Голос невозможно было не узнать, хотя звучал он тускло и очень устало.
– Да, - сказал Эрвин, зачем-то оглянувшись на дверь спальни.
– Я получил ваше последнее послание.
Эрвин глубоко вздохнул. Прокушенная рука, упавший в песок шуруп… фары в спину… Все это было не зря. Не зря.
– Она все-таки принесла вам…
– Мы можем встретиться?
– Нет, - Эрвин сглотнул.
– За мной следят.
– Понимаю.
– Не понимаете. Не понимаете до конца. Я больше не могу отстаивать ваши интересы - ни как журналист, ни как частное лицо… Погодите, дайте мне сказать! Я верю, что вы пытаетесь их удержать. Может быть, наказываете. Может быть, запираете. Но пока живет этот миф, они будут нарушать запрет и плыть к берегу. Вы меня слышите?
– «Соль»… Эта книга? Андерсон?
– Да.
Тишина. Далекий шум воды.
– Возможно, вы правы, господин Фролов.
– Я не просто прав. Это единственное спасение для ваших девочек.
– Не давать им читать…
– Не в том дело! Книгу могут забыть, но информационный фантом останется.

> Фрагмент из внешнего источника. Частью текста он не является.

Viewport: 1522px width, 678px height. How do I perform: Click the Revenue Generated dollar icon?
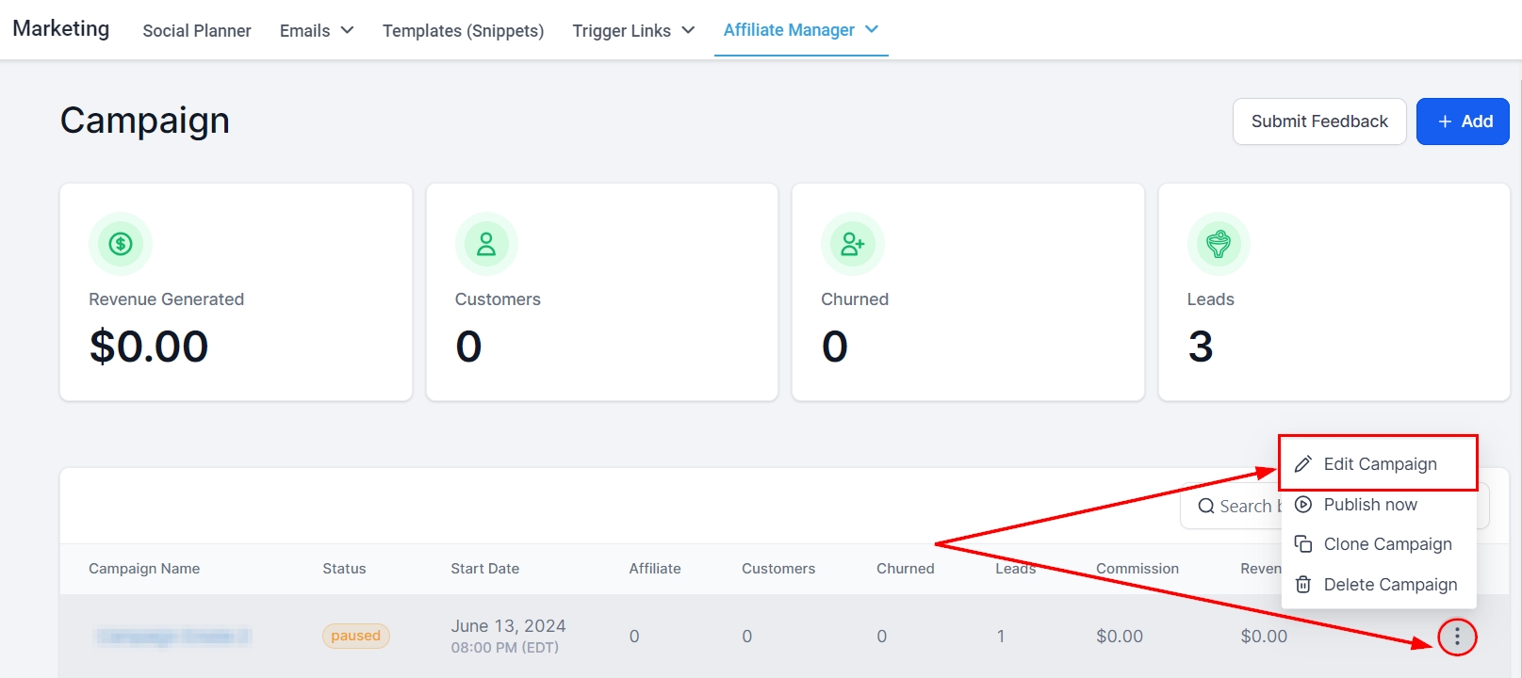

Будто живое существо, состоящее из обрывков слов и фраз, подростковых прыщей, болтовни, писем, демонстративного протеста, тоски, возбуждения… Анекдотов, признаний, слез… смеха… Это передается, как зараза, воздушно-капельным путем. Я фигурально выражаюсь, вы понимаете.
Дверь в спальню приоткрылась сквозняком. Эрвин увидел, что Велька все еще лежит в постели, притворяясь спящей.
– Вы можете показывать своим девочкам тех несчастных, которые вернулись. Они будут говорить правду. Они будут кричать, как их продавали, как их накачивали наркотиками в публичных домах, как их били. Кто-то поверит и ужаснется. Кто-то поверит, но забудет. А многие - ничего не поделаешь - так и останутся в убеждении, что все плохое на свете случается не с ними! Вы меня слышите?